Lorenzo Billi play guardia di 183 cm, nasce a Casale Monferrato il 3/5/1997. Proviene dal Basket Club Serravalle Scrivia (C gold piemonte) dove ha giocato le ultime due stagioni segnando mediamente 11,6 punti partita. Inizia a giocare ad Alessandria, esordisce nei campionati senior a 15 anni, con Il Canestro Alessandria in serie D nel 12-13, e in C regionale nel 13-14. Accumula esperienze importanti e formative nel Derthona in LegA2 nel 14-15, 16-17, e 17-18 ed in serie B nella Pallacanestro Piacentina nel 15-16, ed in doppio tesseramento in C gold Piemonte, ne Il Canestro Alessandria (nelle 4 stagioni 91 partite a 12,7 di media). Nel suo percorso giovanile ha disputato nel 14-15 con il  Derthona le finali under 19 Elite a Vasto (19,7 di media), nel 15-16 con la Pallacanestro Piacentina alla Divisione Nazionale Giovanile under 19 (12,6 punti di media), e nel 16-17 con Il Canestro Alessandria ancora in Divisione Nazionale Giovanile under 19 (17,6 di media con un high score di 44 punti contro il Tigullio Sport Team).

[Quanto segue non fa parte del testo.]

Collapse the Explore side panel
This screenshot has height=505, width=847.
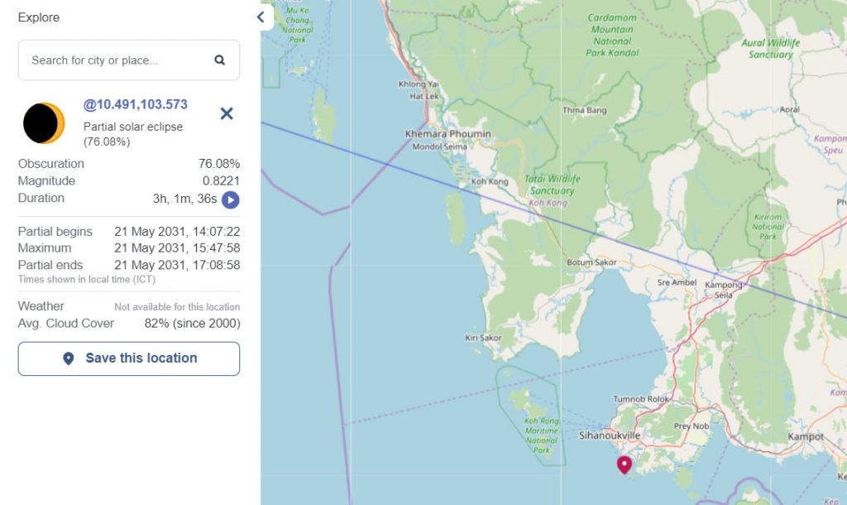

Terminato lo status da under nel 18-19, rimane nella società alessandrina in C gold Piemonte e chiude la stagione con 18,6 punti di media in 26 partite, terzo miglior marcatore del campionato, 32 punti il suo massimo stagionale contro il Basket Trecate.

“Ora restano da inserire i due pezzi più complicati del puzzle – spiega, tra una telefonata e l’altra a procuratori e giocatori, Alfonso Zanellati – quelli che dovrebbero fare da collante a tutta la squadra ed essere dotati della massima duttilità e flessibilità. In pratica, stiamo cercando giocatori in grado di interpretare almeno due ruoli ciascuno, un 4-5 capace di dare spessore e consistenza a un reparto lunghi fragile, almeno finché non potremo riacquisire un Daniel Muzio completamente in forma, e un 3-4 che vada a rimpinguare il gruppo degli esterni, garantendo punti e, all’occorrenza, bravo a trasformarsi in un valido supporto sottocanestro. Al di là delle qualità meramente tecniche, è sottinteso che a questi due sarà richiesta anche una forte personalità, una grande disponibilità e la voglia di mettersi in gioco per costruire un gruppo solido, in grado di affrontare un campionato pieno di sfide come quello che inizieremo a fine settembre. E’ facile intuire che scegliere due elementi che rispondano a questo identikit è tutt’altro che facile e, proprio perché si tratta di tasselli così fondamentali, dovremo studiare più che bene tutti i profili disponibili, per operare una scelta ponderata”.